ローバージャパンが6月12日に発売した新型「ランドローバーディスカバリー」に試乗した。電子テクノロジー満載のモデルだ。

ローバージャパンが発売した新型「ランドローバーディスカバリー」は従来型をベースにしながら、オンロードとオフロードでの性能を高めるための電子技術を数多く採用した点に大きな特徴がある。エンジンは185馬力の4リッターV8で、4段ATとフルタイム4WDシステムが組み合わせられている。

モデルラインナップは仕様と装備の違いで3種類だ。7人乗りが「XS plus」(454.9万円)と「ES」(489.9万円)、5人乗りが「XS」(439.9万円)である。

今回注目すべき技術はまず「アクティブコーナリングエンスハンスメント(ACE)」で、油圧によるコーナリング時のロール制御だ。「セルフレベリングサスペンション(SLS)」車高自動調節装置で、上記ACEとの関連制御でリアサスペンションの高さを常時最適制御するという。

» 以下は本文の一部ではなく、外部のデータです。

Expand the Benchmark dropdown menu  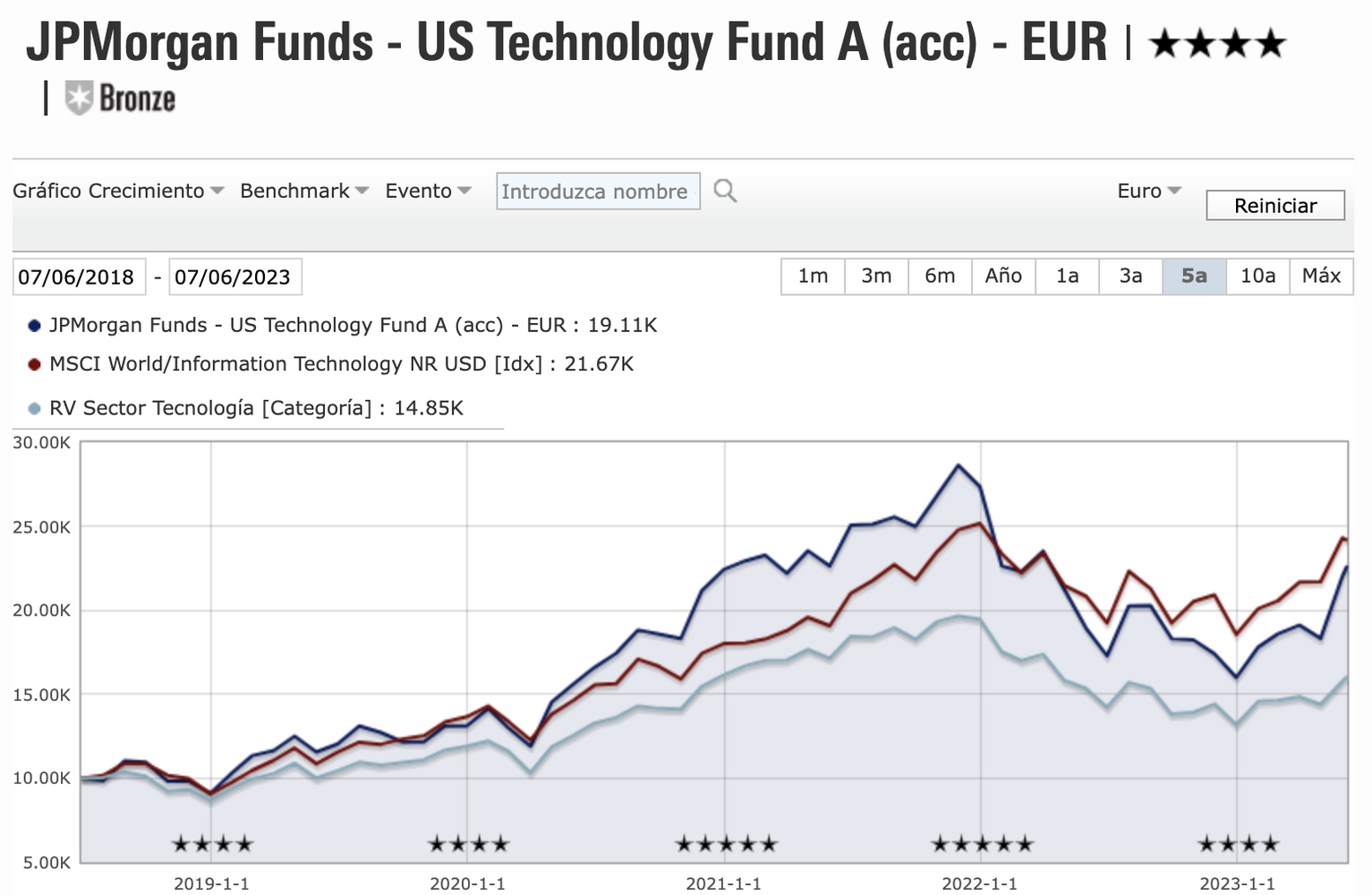click(303, 191)
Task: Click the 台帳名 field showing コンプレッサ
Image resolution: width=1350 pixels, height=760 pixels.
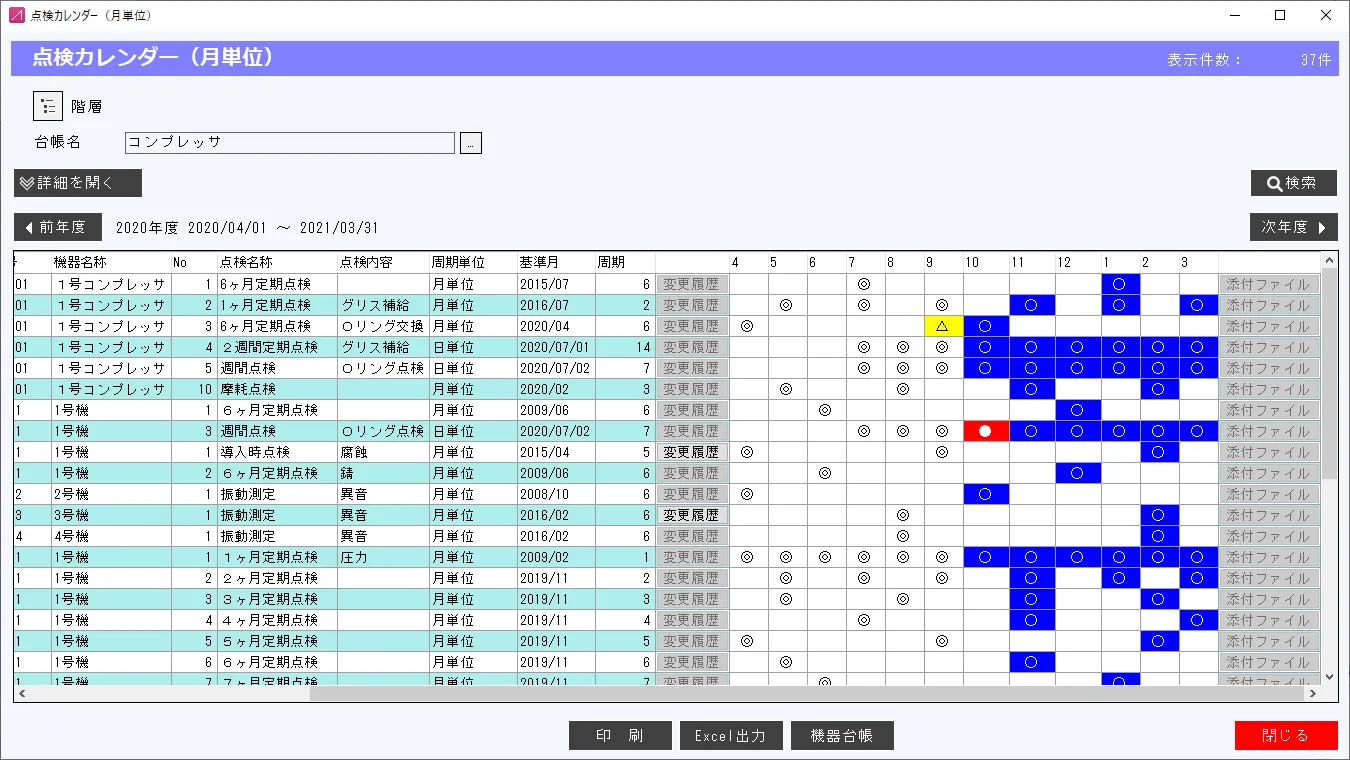Action: click(x=290, y=142)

「ヒルデセントコントロール(HDC)」はオフロードでの下り勾配スピードを自動制御するシステムで、これに前後のブレーキ圧配分を最適化する「電子制御ブレーキディストリビューション(EBD)」が組み合わせられている。「電子制御トラクションコントロールシステム(ETC)」もオフロードでは有効な機構だ。

イメージ的には従来型に近いものの、電子デバイスを満載したビッグマイナーチェンジ版の登場です。

オンロードで運転したかんじではスポーティな印象が強いクルマです。というのは、硬めのサスペンションに加えてロールを制御する「ACE」が搭載されているからです。低中回転域ではけっこう運転が楽しめます。

ボンネットの端がよく見えるし、とりまわしはけっこう楽だと思います。雰囲気もちょっとレンジローバーを思わせる高級感が出ています。かといって街乗り中心かというと、そんなことはないんですね。

オフロードを走る機会にも恵まれました。急勾配の登坂路や下り、波状路に加えてモーグルのような起伏の激しい地形も走ることが出来ました。印象としては、走破性が高くて、オフロード上級者でなくてもかなり安全に操縦することが出来ます。

ヒルデセントコントロールはじつに頼もしい装備ですね。アクセルもブレーキも踏まずに一定の速度で下り坂をおりることが出来るのですから。下りはオフロード初心者にとって最大の恐怖です。ブレーキを踏んでロックさせてしまうと、クルマのコントロールを失うし、かといって速度が出るとそれもかなり恐い。ヒルデセントコントロールはスイッチを入れるとウインウイン言うのが、人間的なかんじですね。音がデカいので、だいじょうぶか?って聞きたくなりますが。

あえて言えば、自分の経験と腕を頼りに悪路を走破するのがオフロードの楽しみなので、4WDを買ったひとにはヒルデセントコントロールなしでの運転に慣れてもらいたいのですが。ATのスポーツカーのように間口を広げるという意味では、今回の「ディスカバリー」はいいと思います。操作方法をよく聞いてからオフロードコースに行くことをオススメします。オンロードだけにクルマの楽しみがあるのではないと気づきますよ。